In relation to this question of mine: C* algebra inequalities
I am wondering if it is true that if $0\leq a \leq b$ in a C* algebra, does one have $||a||\leq||b||$? If you need the C* algebra to be unital you can assume that since I could use the C* algebra unitization. If it is not true, please state any reasonable conditions under which it is true because I see things like this used all the time, and it is possible that it merely applies in those special cases.

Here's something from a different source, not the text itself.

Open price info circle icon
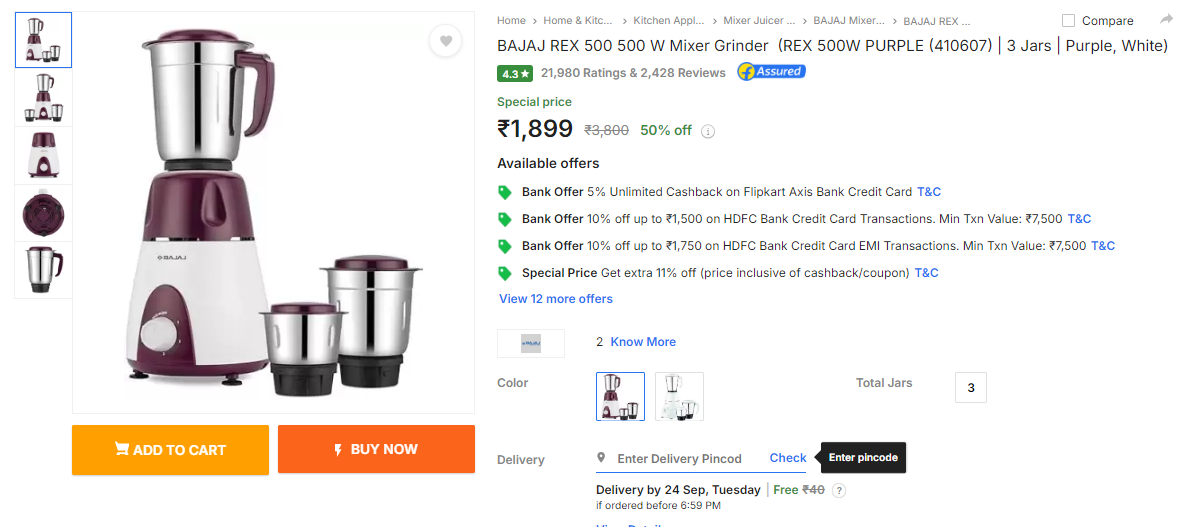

Yes it is true in general. As you mention, the question isn't affected by going to the unitization, so assume that the algebra is unital.
Note that $b\leq \|b\|1$, because $\sigma(b)\subseteq[0,\|b\|]$, so that $\sigma(\|b\|1-b)\subseteq[0,\|b\|]$. Thus $a\leq \|b\|1$, and since $\|a\|$ is in the spectrum of $a$, this implies that $\|a\|\leq \|b\|$.
You could use Gelfand theory here, because $a$ and $b$ both commute with $\|b\|1$, so you could consider $C^*(b,1)$ then $C^*(a,1)$. However, all that is used above are the facts that $x\geq 0$ if and only if $x=x^*$ and $\sigma(x)\subseteq [0,\infty)$, and if $x\geq 0$, then the spectral radius of $x$ is $\|x\|$ (true for all normal elements, and quickly derived from the spectral radius formula and the C*-identity). Regardless, the "trick" is to use $\|b\|1$ as an intermediary between the possibly noncommuting $a$ and $b$.